Third place: a cardiologist from Brussels. Michał Nedoszytko built an AI companion that helps patients understand their diagnoses after leaving the hospital — coded between shifts, in the cloud, on a flight from Brussels to San Francisco. A few years ago, a practising doctor building production software alone would have been laughable. Chai, the man was coding at 30,000 feet!
Also in the finals: someone who built AI analytics for fencing tournaments. A Ugandan road infrastructure specialist who turned dashcam footage into investment appraisals in five hours — a process that usually takes weeks. A musician who built an AI bandmate that jams with you in real time.
Boris Cherny, the creator of Claude Code, put it simply: "Coding is largely solved. The new bottleneck isn't 'Can we build it?' — it's 'What should we build?'"
Let that sink in.
The non-technical founder who lost 70% of his engineering team in 2020? He can now build. The cardiologist who always had the idea but never had the tools? She can now build. The lawyer who understood the regulation better than any engineer ever could? He can now build.
If that's not a printing press moment, I don't know what is.
"Ngozi, you're contradicting yourself. First you said you're doomed, now you're saying it's a renaissance. Which one is it?"
Honestly? I don't know. Maybe both.
Here is what I do know.
The skills that made engineers valuable — critical thinking, debugging, trying different angles, relentless experimentation — are the exact skills that everyone needs now. Those skills were never about syntax. They were about thinking. This is why I've always liked hiring gamers, by the way — they're relentless. They keep trying until they get to the next level.
The real risk isn't AI. The real risk is refusing to engage. I've spoken to many people, and ironically, those who have the most to gain are often the most resistant. I think it's the reptilian brain kicking in — this thing feels dangerous, so the instinct is to freeze. To dismiss. To hope it goes away.
It's not going away.
Engineers aren't dead. They just need to go beyond syntax. Knowledge workers aren't dead either. We just need to go beyond PowerPoint.

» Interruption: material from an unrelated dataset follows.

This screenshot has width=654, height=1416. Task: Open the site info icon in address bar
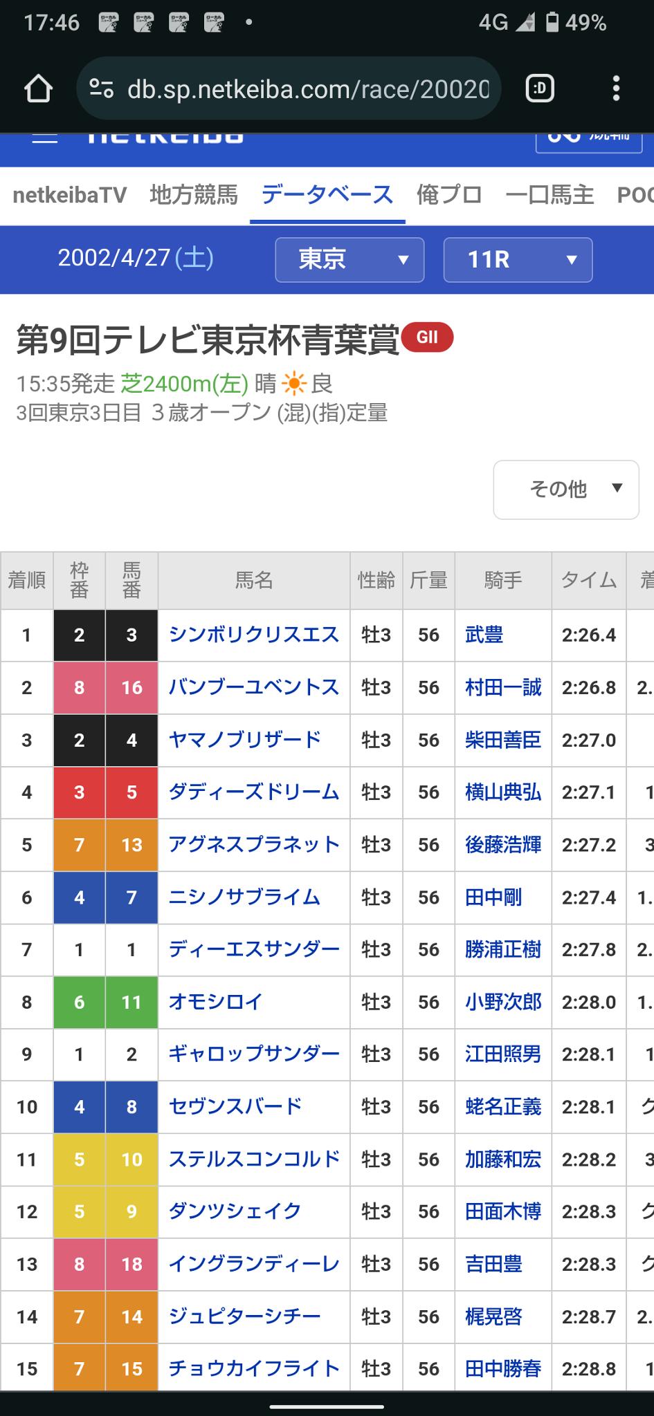coord(102,89)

So yes, we are in the messy middle, and God knows what comes out the other end. Technological innovation has always preceded GDP growth, so there will be winners. The pie will be larger. The question is whether you'll be eating apple pie or fighting over pure water.
I know which side I'm on.
I'm on the side of the cardiologist coding at 30,000 feet. The lawyer who understands regulation better than any developer. The non-technical founder who refused to accept that the roadmap had to wait for a team that may never come.
We are not watching the end of builders. We are watching the end of gatekeeping.
So let a thousand flowers bloom
P.S. To my beloved engineers: I still need you. For now. I'm joking o. Maybe.




Omooo!!!
Nice read.
Incredible piece, Ngozi.
The Udemy betrayal alone deserves its own essay. A man paying for his lead engineer to practice interviewing. I felt that in my chest.
But the Gutenberg point is the one that will stay with me. The printing press didn't kill knowledge — it killed the monopoly on knowledge. That's exactly what's happening. And the renaissance that followed wasn't led by the monks who lost their grip. It was led by everyone who finally got access.
AI gives non-technical founders wings. I know because I was one who got burned before they arrived. The roadmap no longer has to wait.